Some real cognitive dissonance in this article…
“The PDF Association operates under a strict principle—any new feature must work seamlessly with existing readers” followed by introducing compression as a breaking change in the same paragraph.
All this for brotli… on a read-many format like pdf zstd’s decompression speed is a much better fit.
Are they using a custom dictionary with Brotli designed for PDFs? I am not sure if it would help or not, but it seems like one of those cases it may help?
Something like this:
https://developer.chrome.com/blog/shared-dictionary-compress...

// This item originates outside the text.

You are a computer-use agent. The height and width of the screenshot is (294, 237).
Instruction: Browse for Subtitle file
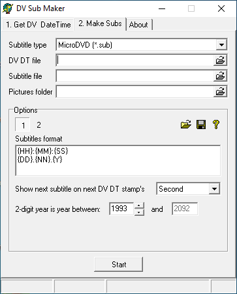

In my applications, in the area of 3D, I've been moving away from Brotli because it is just so slow for large files. I prefer zstd, because it is like 10x faster for both compression and decompression.

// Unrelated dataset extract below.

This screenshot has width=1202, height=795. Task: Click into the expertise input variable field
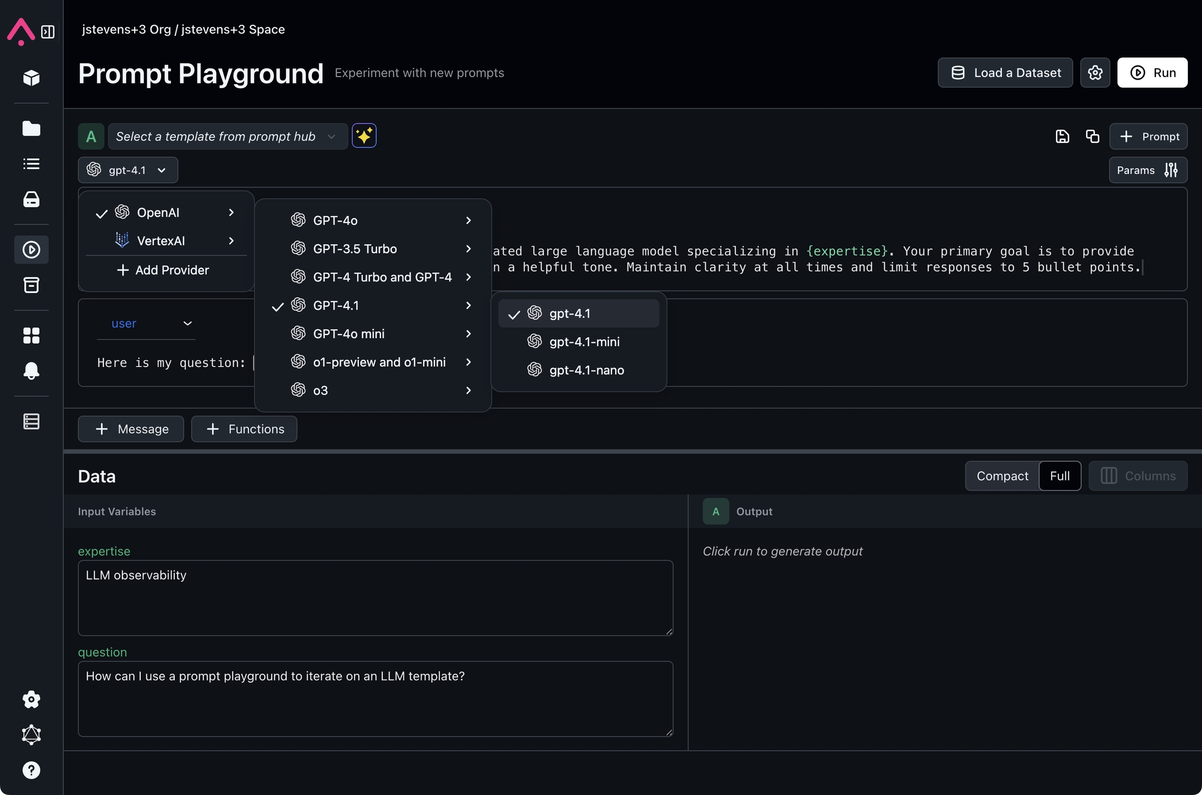pos(375,598)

The pdf association is still running experiments on whether or not to support custom dictionaries based on real life workloads gains.
So it might land in the spec once it has proven if offers enough value
It seems they're using the standard dictionary, which is utterly bizzare.
The standard Brotli dictionary bakes in a ton of assumptions about what the Web looked like in 2015, including not just which HTML tags were particularly common but also such things as which swear words were trendy.
It doesn't seem reasonable to think that PDFs have symbol probabilities remotely similar to the web corpus Google used to come up with that dictionary.
On top of that, it seems utterly daft to be baking that into a format which is expected to fit archival use cases and thus impose that 2015 dictionary on PDF readers for a century to come.
I too would strongly prefer that they use zstd.
BTW I've looked into custom dictionaries before for similar use cases and I suspect it would only offer like a 1% improvement or so for PDFs -- still good, but not a massive difference maker. The issue is that PDFs, like web pages, are incredibly repetitive in terms of their tags/structure. As such the custom dictionary only helps if the doc is really small, otherwise because of the repetitive nature, the self-inferred dictionary will resemble the custom dictionary after just a few blocks of PDF content.
The sole exception is if they are restarting the brotli stream for each page, and they are not sharing a dictionary, custom or inferred across the whole doc. Then the dictionary will have to be re-inferred on each page, and then a shared custom dictionary would make more sense.
How can iText claim that adding Brotli is not a backward incompatible change (in the "Why keep encoding separate" table)? In the first section the author states that any new feature must work seamlessly with existing readers. New documents created that include this compression would be unintelligible to any reader that only supports Deflate.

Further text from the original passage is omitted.